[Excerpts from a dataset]
--------------------------------------------------

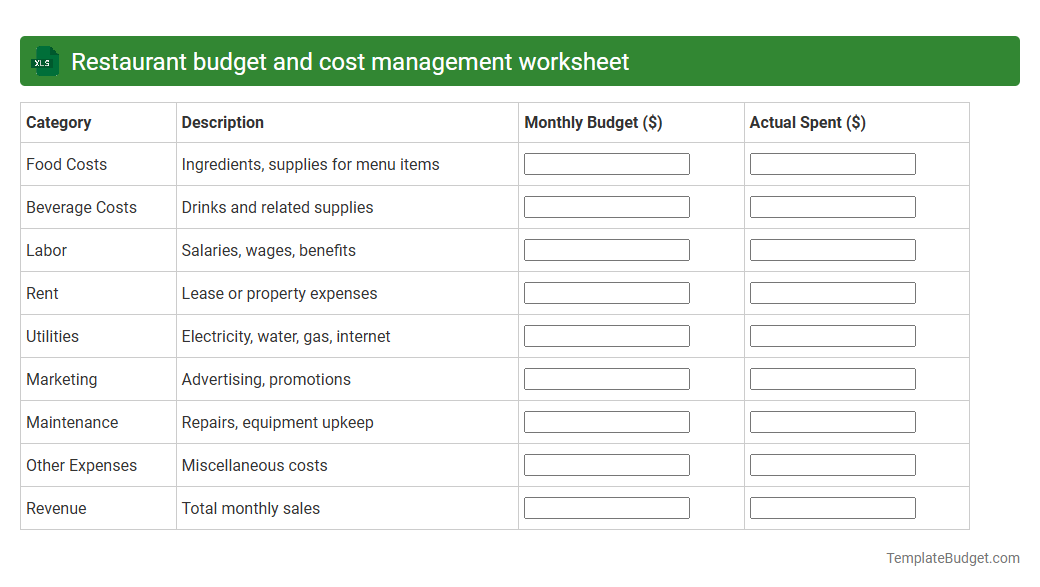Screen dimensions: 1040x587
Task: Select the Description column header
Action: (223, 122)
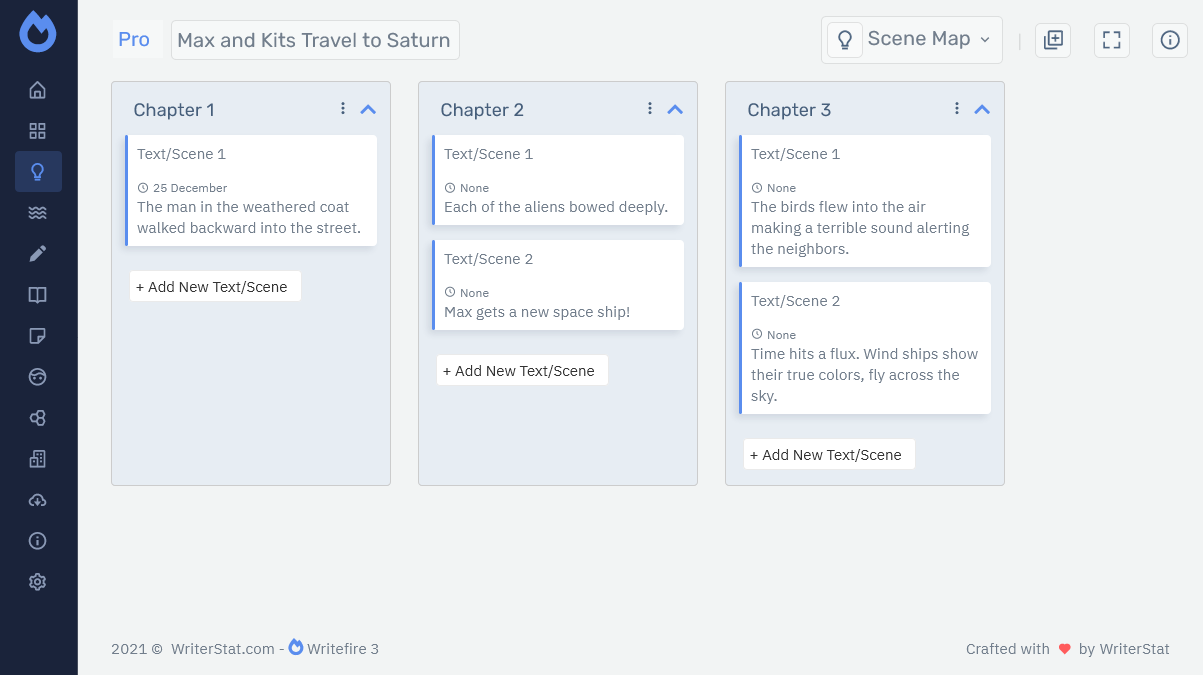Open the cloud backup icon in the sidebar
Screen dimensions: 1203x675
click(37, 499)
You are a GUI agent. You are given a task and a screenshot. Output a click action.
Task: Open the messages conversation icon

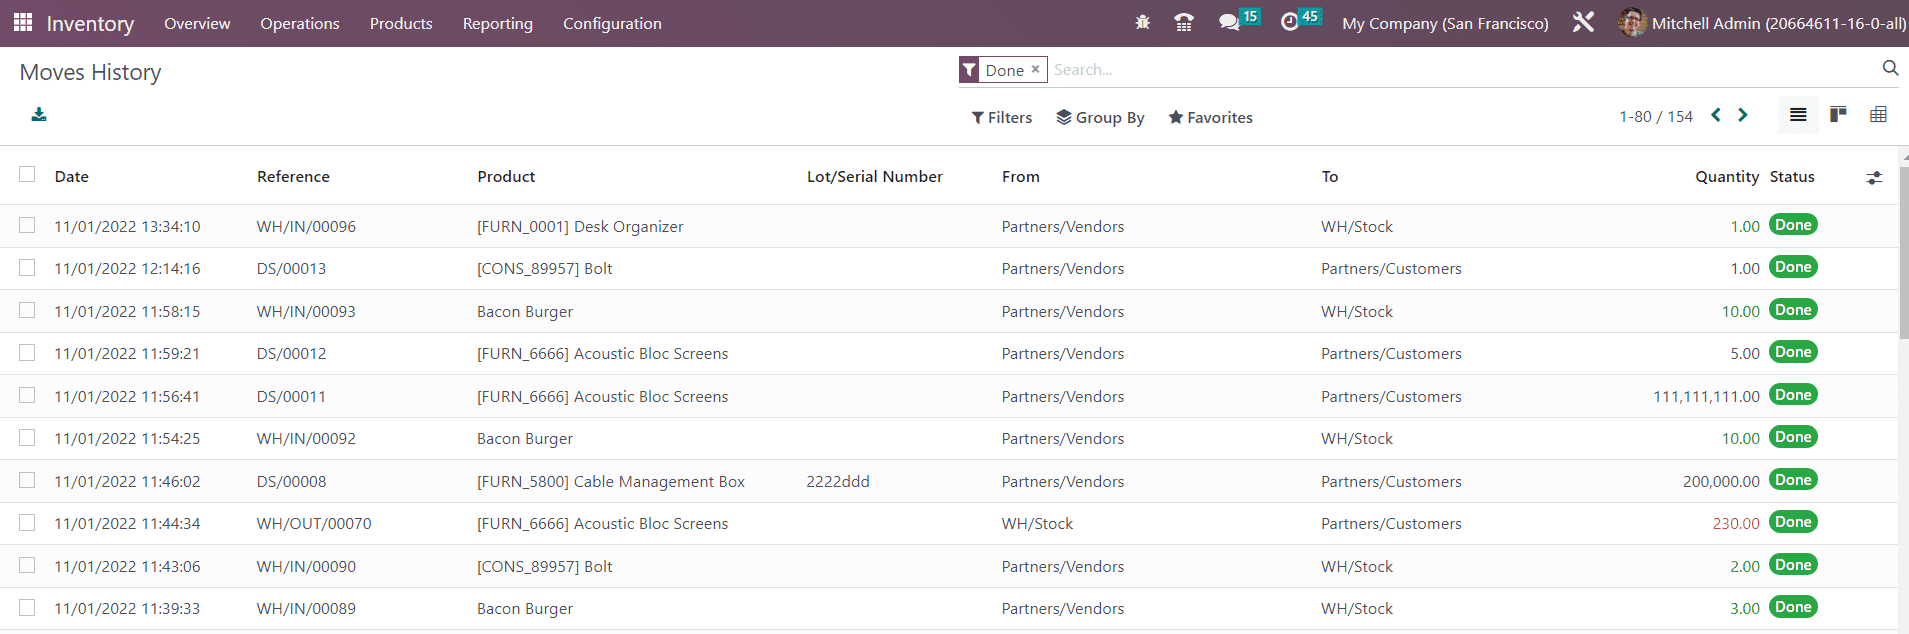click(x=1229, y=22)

--------------------------------------------------

◆ ABOUT THIS TASK: Take the line that contains "You are a GUI" and every line after it down to the last line of the entries above, and output them exactly, with nothing else and no pictures.

◆ REPLY TO THE TASK:
You are a GUI agent. You are given a task and a screenshot. Output a click action.
Task: Open the messages conversation icon

click(x=1229, y=22)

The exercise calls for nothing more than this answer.